Carmine shook his head sadly.  “I know, because you’re too busy with Meggy.  Shirley, I see how tired you look every night when you come home, and how you stay home with Meggy night after night.  I mean, I know couples with babies do that, but it’s not right that you’re the one making all the sacrifices.”

 

“Carmine, you’re here with me every night with Meggy when you don’t have an audition.  I don’t feel like I’m in this all-alone.”

 

“But…”

 

“No, hear me out,” Shirley said with a ring of authority in her voice.  “Yes, taking care of a baby is a lot of work, but if I wanted to go out at night, I could occasionally.  Laverne and Lenny have offered to watch Meggy a hundred times, Squiggy too,” she added.  “And, Rhonda’s even offered once or twice.  Meggy’s not the reason that I’m staying home every night, Carmine.”

 

He blinked in astonishment as he once again marveled at the level of self-sacrifice his Angelface was capable of.  “Then, why?”

 

Shirley took a step closer to him.  “You’re here with me most nights.  Why should I go out and hunt for Mr.
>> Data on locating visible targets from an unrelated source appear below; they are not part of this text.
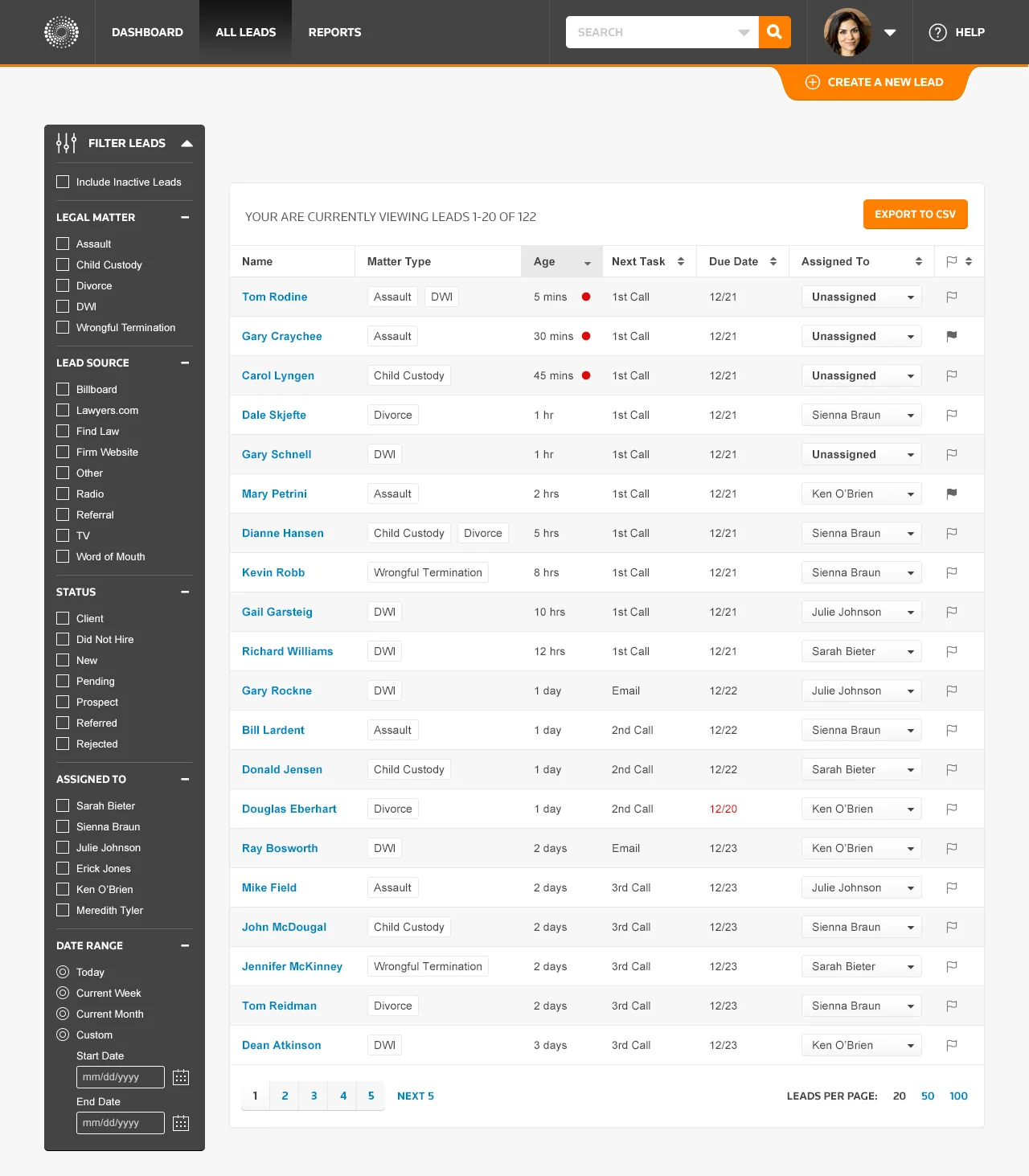Viewport: 1029px width, 1176px height.
Task: Check the DWI legal matter filter
Action: (63, 306)
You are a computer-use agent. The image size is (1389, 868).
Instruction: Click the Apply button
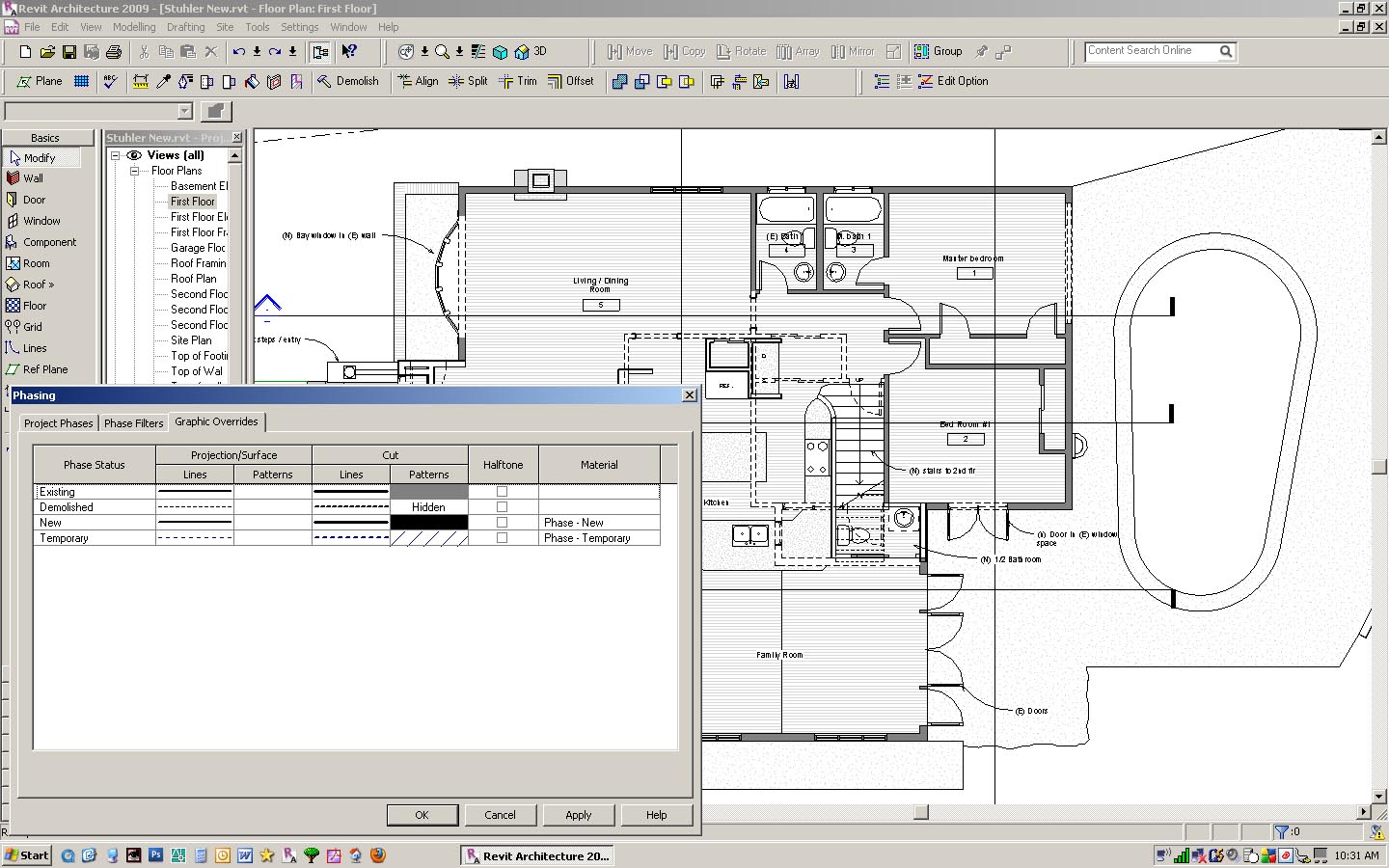pos(578,815)
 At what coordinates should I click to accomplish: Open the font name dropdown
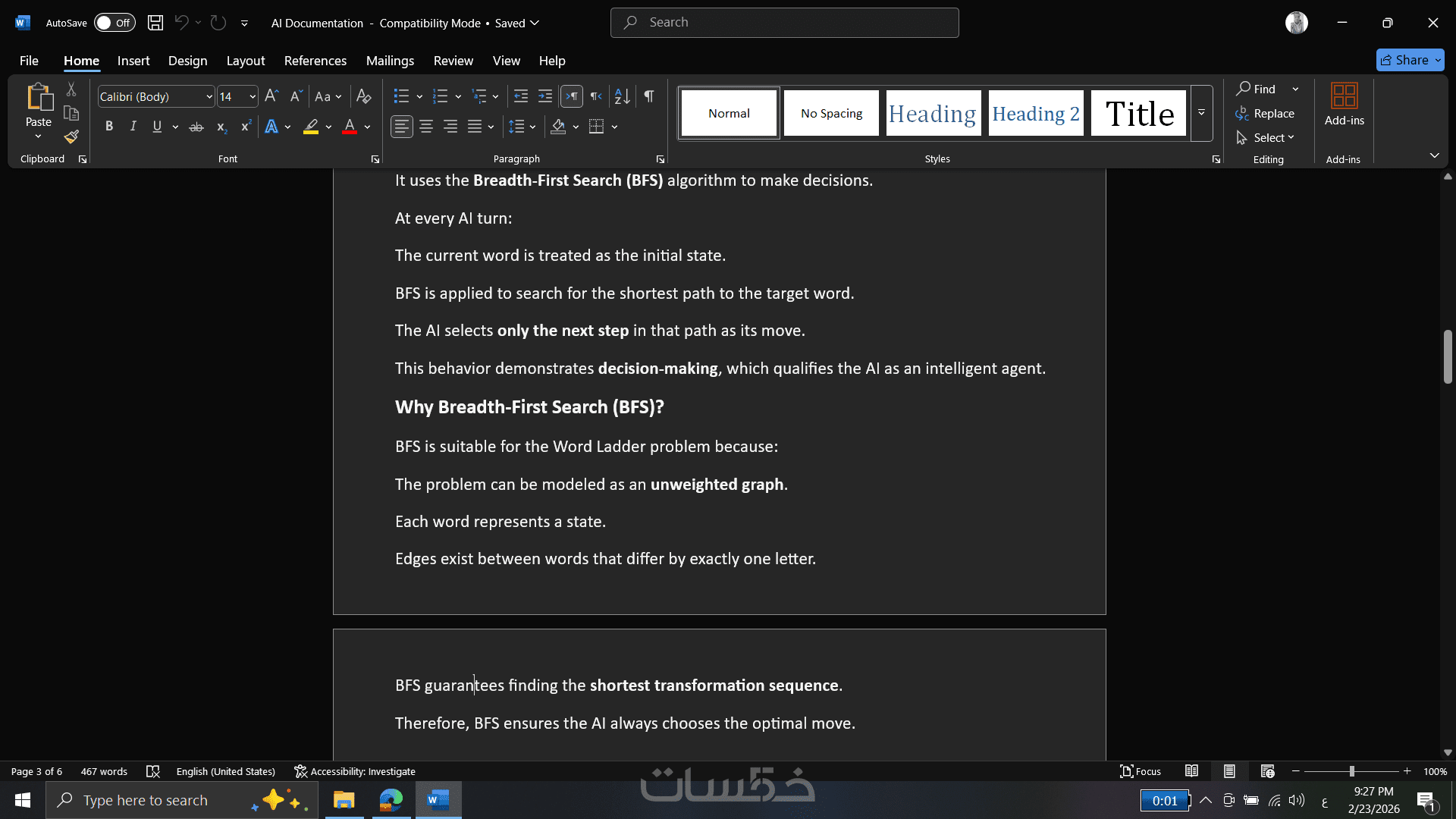coord(209,96)
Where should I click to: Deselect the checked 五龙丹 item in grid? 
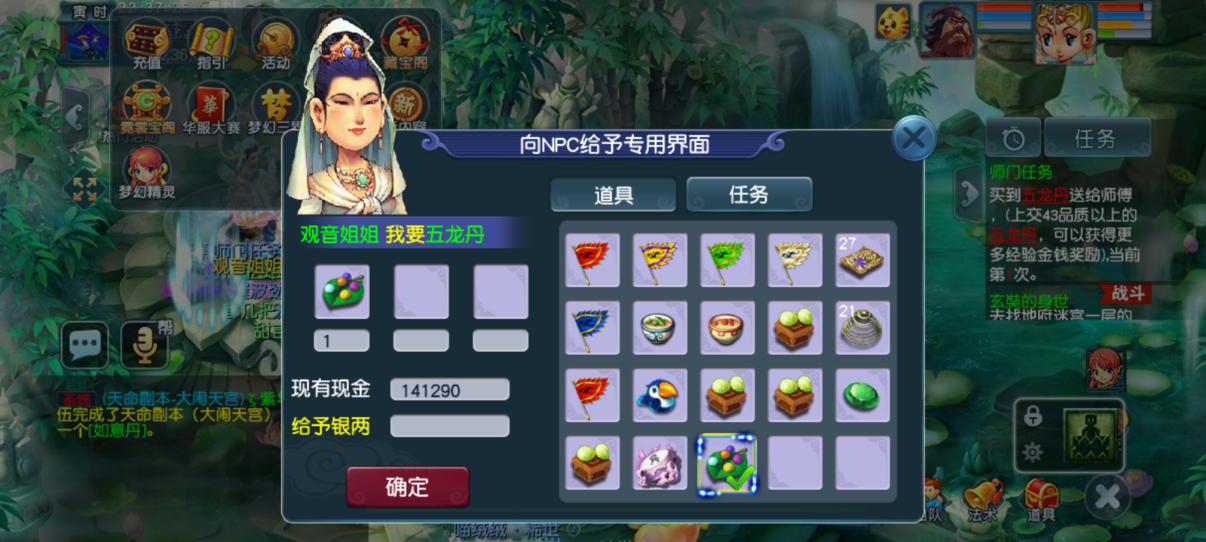click(728, 463)
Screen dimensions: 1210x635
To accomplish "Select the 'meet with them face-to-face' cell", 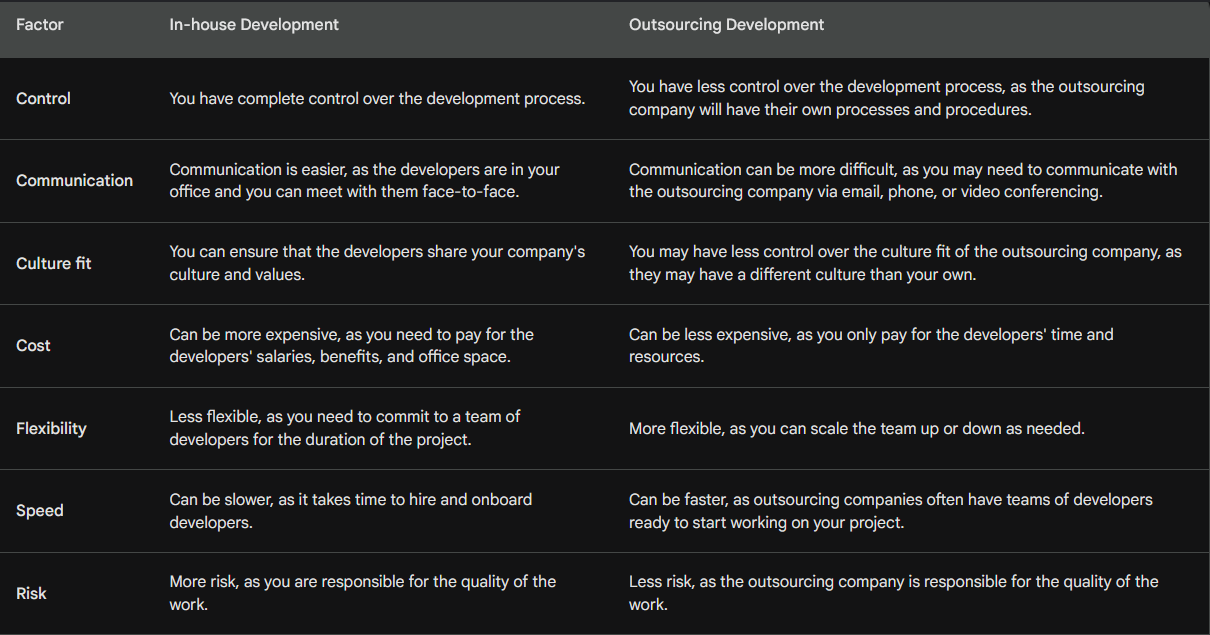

Right when he’s sitting on the couch next to me?”

 

Her words hit him like a ton of bricks.  “Shirl…” His shaking voice sounded unfamiliar to his own ears.

 

“Carmine, I love you.  I’ve never stopped.  You know why I didn’t marry you when you proposed…”

 

He swallowed noisily and his face reddened in shame.  “I’ve done some things that I ain’t too proud of.”

 

Shirley’s lips thinned into a grim horizontal line across her face.  Me nearly marrying Walter wasn’t my most shining moment, but you got over that.”

 

His gut clenched at the memory of Shirley standing next to the stranger that would have ended up raising his child if fate had not sent him into that horrible gazebo that night.  “You wanted to give your baby a secure home.  I didn’t like what you did,” he said as he looked away from her briefly, “but I know why you did it.”

 

“I didn’t like what you did with what’s-her-name.”

 

“Careen.”

 

“No one really cares, Carmine,” she said sharply.  “Anyhow,” Shirley added, “I know that you were trying to get your career together so you could take care of me.  I didn’t like what you did either, but I’m trying to get over it, too.”

 

“You know I’d never do anything like that again, don’t you?”

 

She nodded.  “You know that I needed to prove that I didn’t need a man to marry me and save me, don’t you?”

 

Carmine smiled at her gently.  “I get that now.  What do you want, Shirley?”

 

She smiled the smile that had first one his heart in seventh grade.  “I want to spend my life with the man I love, who also happens to be my daughter’s father.”

 

His arms encircled her and he pulled her against him.  “That’s all I’ve ever wanted.  Shirl, will you…”

 

She nodded and smiled as her eyes glistened with the beginning of tears.  “Yes.  You don’t have to ask at this point, but yes.”

 

His lips met hers in a brief, but poignant kiss.  As he held her next to him, he was reminded of the last time that they had been close, the night that they made their daughter.  The joy of the present made his earlier memory seem shallow and artificial next to the woman in his arms.  “I love you,” he whispered to her brokenly as their lips parted.

 

“I know, “ Shirley mumbled against his cheek.  “I love you too.”  He felt her lips smile against his flesh.  “Want to call Father Czinksi and see if he could arrange a double wedding with Lenny and Laverne?”

 

Carmine hugged Shirley tightly to him and looked over her shoulder to his daughter who smiled back at him wisely from her playpen.  If he didn’t know better, he could have sworn that he saw her nod back at him.  “It couldn’t hurt,” he muttered into Shirley’s neck.  “At the least, we’ll make Laverne and Lenny look better to Father Czinski.”